En vue : expo « Peintures des lointains », les jolies colonies de la France
En des temps où tout prête à polémique, le musée du Quai Branly-Jacques Chirac exhume de ses réserves plus de 200 oeuvres liées au passé colonial de la France. Un pari audacieux !
Commandés pour la majorité d’entre eux à l’occasion de l’Exposition coloniale de 1931, des dizaines de tableaux, dessins et gravures étaient bannis des cimaises depuis des décennies, pudiquement remisés dans des sous-sols humides, invisibles à nos yeux contemporains. Le musée du Quai Branly-Jacques Chirac propose de les découvrir en les regardant comme les témoins d’une époque révolue : celle qui affirmait en effet haut et fort la hiérarchie des races, où l’homme blanc dominait « l’indigène » et l’exploitait sans état d’âme.
Les deux grands panneaux qui nous accueillent dans le hall du musée en sont l’excellent préambule. Réalisés par Georges Michel vers 1930, ils présentent les principales productions d’origine végétale : bois de rose, coco, caoutchouc, manioc, copal, café, riz… récoltées par des indigènes du monde entier. Ceux-ci s’affairent sereinement dans un décor joyeusement exotique. Une vision lénifiante de la dure réalité locale qui faisait écho – à l’époque – à l’immense frise sculptée de 130 mètres carrés d’Alfred Janniot ornant la façade du pavillon construit pour l’occasion, Porte Dorée (baptisé aujourd’hui, assez ironiquement, musée de l’Histoire de l’immigration). Le but étant clairement assumé, le visiteur se devait « d’être frappé par la puissance de l’idée coloniale capable d’inspirer un art puissant, d’où a disparu fort heureusement cet orientalisme de bazar qui le faisait mettre, hier encore, au ban de l’art véritable », écrivait André Demaison, auteur du guide de l’expo. S’y ajoutaient portraits commémoratifs, scènes historiques et « leçon d’histoire de France revue sous l’angle expansionniste depuis les croisades jusqu’à la Troisième République », comme le souligne Sarah Ligner, commissaire de l’exposition. Au côté de ces oeuvres de franche propagande, le musée du Quai Branly respecte le projet initial, dont une large section était consacrée à des peintres moins « engagés ». Ce qui alors n’avait pas été du goût de tout le monde. Le peintre Fernand Sabatté, fondateur en 1929 de la revue L’Art, s’indignait : « Si Ingres, Delacroix, Corot ou Degas revenaient parmi nous, ils seraient bien étonnés de se voir classés “peintres coloniaux”. » Pour lui, l’artiste se contente de rapporter une vision personnelle de ses voyages, vision de l’étrangeté et du pittoresque. Depuis la campagne d’Egypte de Bonaparte, la guerre d’indépendance grecque face à la Turquie et, en 1830, la conquête de l’Algérie, la séduction des lointains opère sans répit. Comme le souligne Victor Hugo : « L’Orient est devenu la préoccupation générale. » Et quoi de mieux qu’un port comme invitation au voyage. Celui d’Alger peint par Léon Cauvy ou de Saïgon par Charles Fouqueray. Leur palette est riche d’une variété infinie de couleurs chaudes. Les bourlingueurs sont à la mode, le mythe de l’explorateur est à son apogée et l’Orient fait fantasmer. Les clichés liés à l’exotisme sont au rendez-vous : femmes rêvées dans un harem comme cette douce
Odalisque (1860) de Tissier, foules bigarrées, nature sauvage, déserts impitoyables… On retrouve aussi Paul Gauguin et Emile Bernard en quête d’un ailleurs primitif pour se régénérer. En 1931, c’est « le magicien du rêve tropical, le maître de Tahiti » que l’on célèbre en Gauguin.
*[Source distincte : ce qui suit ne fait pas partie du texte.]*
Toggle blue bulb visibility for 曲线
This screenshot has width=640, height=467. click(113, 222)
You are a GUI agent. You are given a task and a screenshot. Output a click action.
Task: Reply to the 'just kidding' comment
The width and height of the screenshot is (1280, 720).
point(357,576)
« L’art grossier du Papou » est oublié.
On découvre aussi une magnifique galerie de portraits où, comme le soulignait Eugène Fromentin, « le goût de l’ethnographie va rejoindre le sentiment du beau ». C’est la rencontre avec l’autre, l’inconnu, que l’on pourrait symboliser par ce tableau intitulé au départ Fanatique (1901), de Lucien Lévy-Dhurmer, rebaptisé par la suite, plus justement, L’Etudiant marocain ! Pour aider les artistes désirant voyager, l’Etat crée des bourses. En contrepartie, ils devront enseigner quelque temps dans les écoles des beaux-arts fondées aux colonies où un art local se développe comme à Madagascar (on admire l’étonnant Portrait d’un bourgeois malgache, 1899, par Louis Raoelina) ou en Indochine. Une superbe exposition riche en découvertes.